Thanks for your instructive report

Your experience of the Lucerne conference reminds me of a recent discussion organized by the newly founded Green-Liberal party here at Zurich that I happened to attend. After watching the Gelpke ‘Oil Crash’ movie, a panel comprising Rolf Hartl (secretary of the Erdölvereinigung) and, as opponent from the environmentalist side, Patrick Hofstetter, WWF’s climate expert commented on the issue. As usual, Hartl pointed to the huge resource figures of mostly unconventional fuels. Then it turned out that Hofstetter, an educated mechanical engineer, concentrates on greenhouse effect yet has no fear of an energy crunch, because he believes technical soultions could still emerge (as he told me afterwards).
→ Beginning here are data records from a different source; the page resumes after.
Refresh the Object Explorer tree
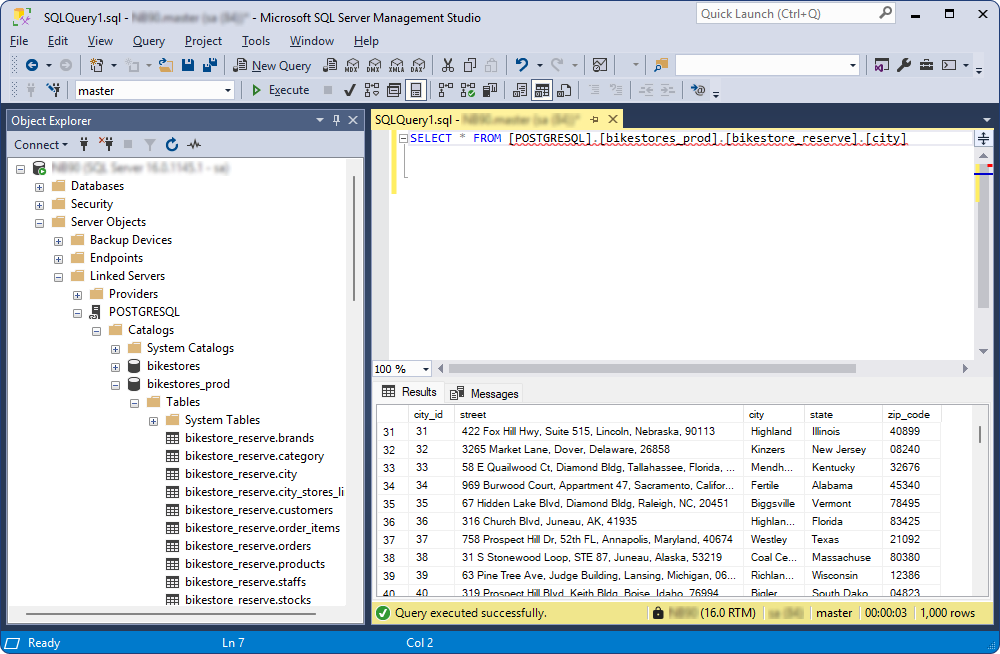The height and width of the screenshot is (654, 1000). point(172,144)
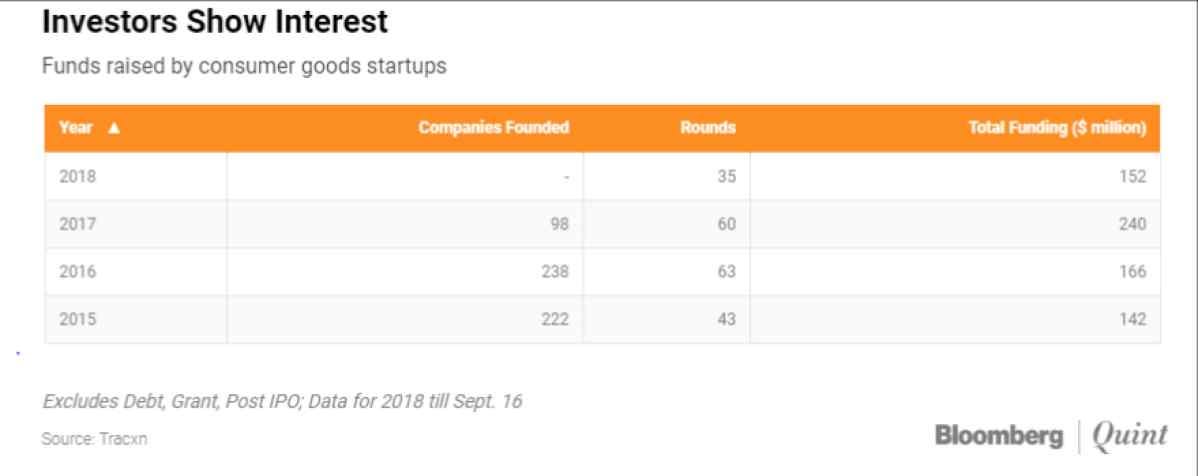Sort by Companies Founded column header
Viewport: 1198px width, 476px height.
click(x=494, y=128)
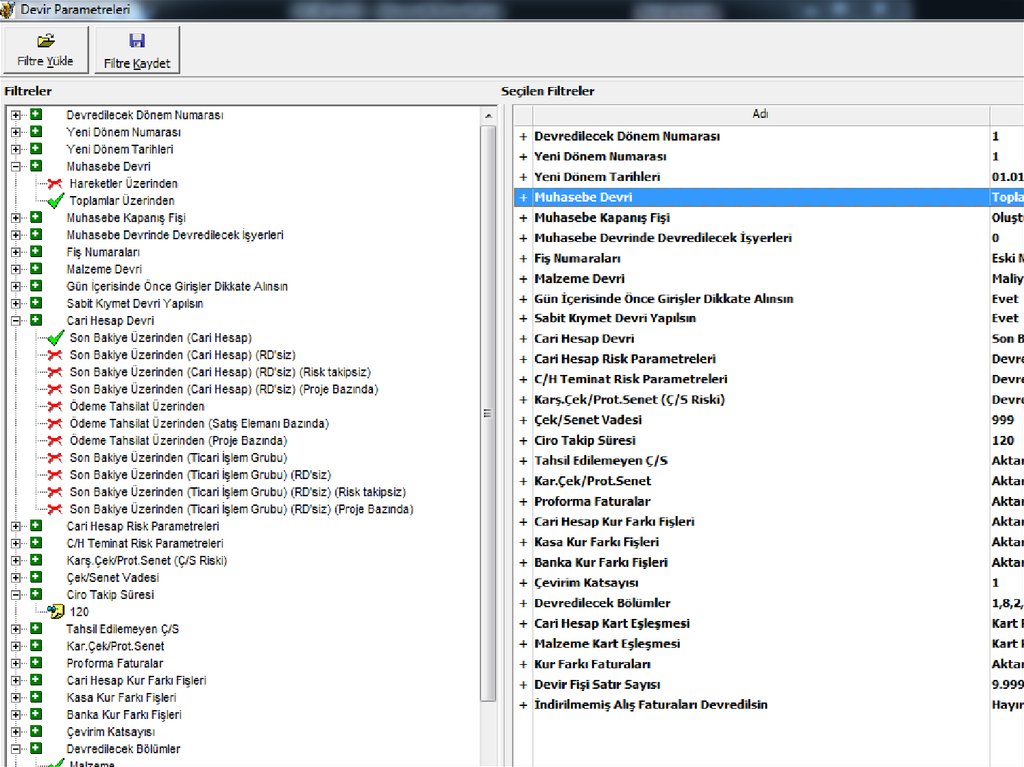This screenshot has width=1024, height=767.
Task: Click green plus icon beside Çevirim Katsayısı
Action: (36, 732)
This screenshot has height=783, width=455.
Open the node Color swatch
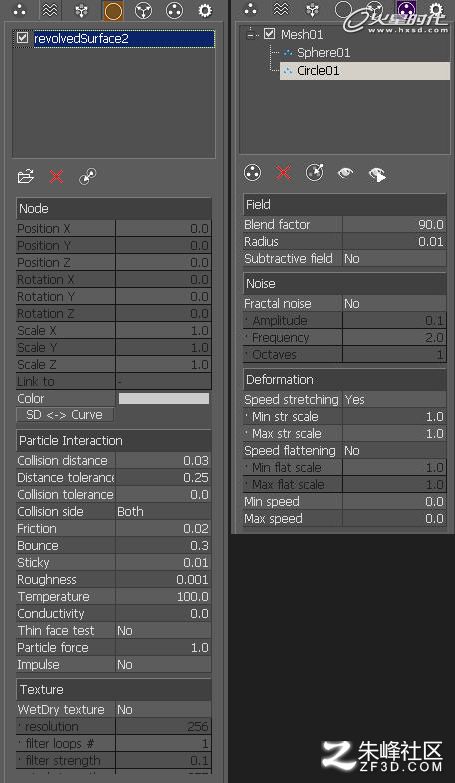click(164, 398)
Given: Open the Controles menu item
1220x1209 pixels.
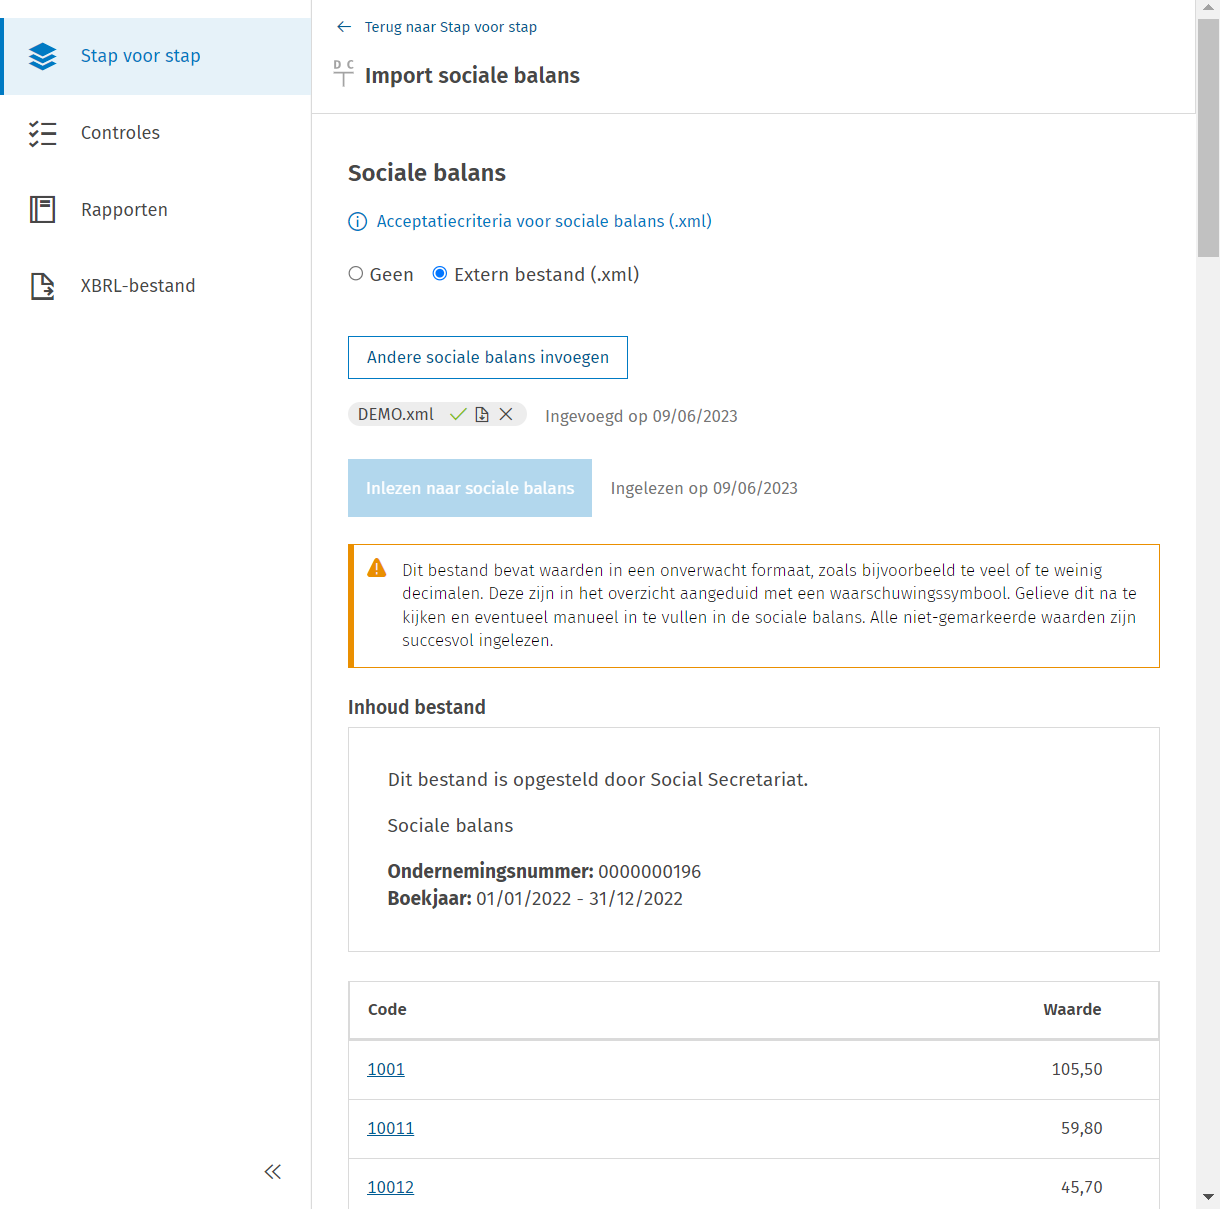Looking at the screenshot, I should pos(120,133).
As I noticed the discussion was going to finish in perfect harmony, everybody knowing and liking each other, I mentioned your IEA slide and reminded Hartl that, according to IEA WEO, just 25% of 2030’s oil will come from currently producing fields. His answer was quite friendly: ”Yes, of course, we need 6 new Saudi Arabias by then” (not 4, as in your report) which of course prompted the question “and where are those 6 SA?”, at which point the discussion again changed direction .

My conclusion: you may neatly present the abyss for inspection, yet nobody seems to be willing to take a look.

My conclusion: you may neatly present the abyss for inspection, yet nobody seems to be willing to take a look.

Yep. The Swiss are the universal masters of ostrichdom.